Stored items:
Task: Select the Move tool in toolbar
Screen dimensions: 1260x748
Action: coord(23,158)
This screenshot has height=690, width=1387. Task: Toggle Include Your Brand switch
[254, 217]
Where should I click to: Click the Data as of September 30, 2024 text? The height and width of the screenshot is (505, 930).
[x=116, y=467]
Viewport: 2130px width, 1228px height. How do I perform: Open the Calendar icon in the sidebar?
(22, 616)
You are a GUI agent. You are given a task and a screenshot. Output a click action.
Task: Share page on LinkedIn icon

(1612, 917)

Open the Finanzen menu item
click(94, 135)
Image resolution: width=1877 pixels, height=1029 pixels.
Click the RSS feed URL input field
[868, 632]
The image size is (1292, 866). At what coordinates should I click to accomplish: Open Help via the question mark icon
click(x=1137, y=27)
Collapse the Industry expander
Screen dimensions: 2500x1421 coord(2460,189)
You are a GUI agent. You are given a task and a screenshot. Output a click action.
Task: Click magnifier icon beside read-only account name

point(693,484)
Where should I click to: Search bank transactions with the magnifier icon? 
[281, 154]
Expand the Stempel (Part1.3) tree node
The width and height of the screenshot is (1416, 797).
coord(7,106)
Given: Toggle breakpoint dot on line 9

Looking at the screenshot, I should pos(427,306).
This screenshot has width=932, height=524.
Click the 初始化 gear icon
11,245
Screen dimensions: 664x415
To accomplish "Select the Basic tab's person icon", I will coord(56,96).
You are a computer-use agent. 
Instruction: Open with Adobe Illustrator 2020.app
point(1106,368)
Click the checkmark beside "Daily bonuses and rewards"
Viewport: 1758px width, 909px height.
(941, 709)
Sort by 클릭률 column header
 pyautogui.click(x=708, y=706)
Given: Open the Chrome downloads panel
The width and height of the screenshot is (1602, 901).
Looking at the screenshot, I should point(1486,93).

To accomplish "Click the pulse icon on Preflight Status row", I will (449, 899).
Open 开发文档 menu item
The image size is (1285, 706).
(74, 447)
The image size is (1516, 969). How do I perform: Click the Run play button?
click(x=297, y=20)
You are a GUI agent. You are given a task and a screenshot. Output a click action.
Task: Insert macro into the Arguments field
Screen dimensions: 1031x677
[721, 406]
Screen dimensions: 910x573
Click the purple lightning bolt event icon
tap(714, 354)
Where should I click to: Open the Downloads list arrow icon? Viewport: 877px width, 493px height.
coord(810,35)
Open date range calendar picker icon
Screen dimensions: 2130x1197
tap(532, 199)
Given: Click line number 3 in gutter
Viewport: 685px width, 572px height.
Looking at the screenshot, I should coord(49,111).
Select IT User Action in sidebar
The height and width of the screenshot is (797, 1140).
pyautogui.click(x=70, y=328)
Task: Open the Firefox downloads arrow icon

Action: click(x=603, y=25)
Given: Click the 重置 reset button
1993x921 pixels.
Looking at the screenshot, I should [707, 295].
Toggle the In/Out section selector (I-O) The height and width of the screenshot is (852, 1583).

* WORK TASK *
Here the answer is the exact run of lines above, from the line with "Screen dimensions: 1031x677" down to the last, and nothing else.

* EXPECTED ANSWER *
Screen dimensions: 1031x677
[721, 406]
Screen dimensions: 910x573
Click the purple lightning bolt event icon
tap(714, 354)
Where should I click to: Open the Downloads list arrow icon? Viewport: 877px width, 493px height.
coord(810,35)
Open date range calendar picker icon
Screen dimensions: 2130x1197
tap(532, 199)
Given: Click line number 3 in gutter
Viewport: 685px width, 572px height.
Looking at the screenshot, I should coord(49,111).
Select IT User Action in sidebar
The height and width of the screenshot is (797, 1140).
pyautogui.click(x=70, y=328)
Task: Open the Firefox downloads arrow icon

Action: click(x=603, y=25)
Given: Click the 重置 reset button
1993x921 pixels.
Looking at the screenshot, I should [707, 295].
Toggle the In/Out section selector (I-O) The height and width of the screenshot is (852, 1583).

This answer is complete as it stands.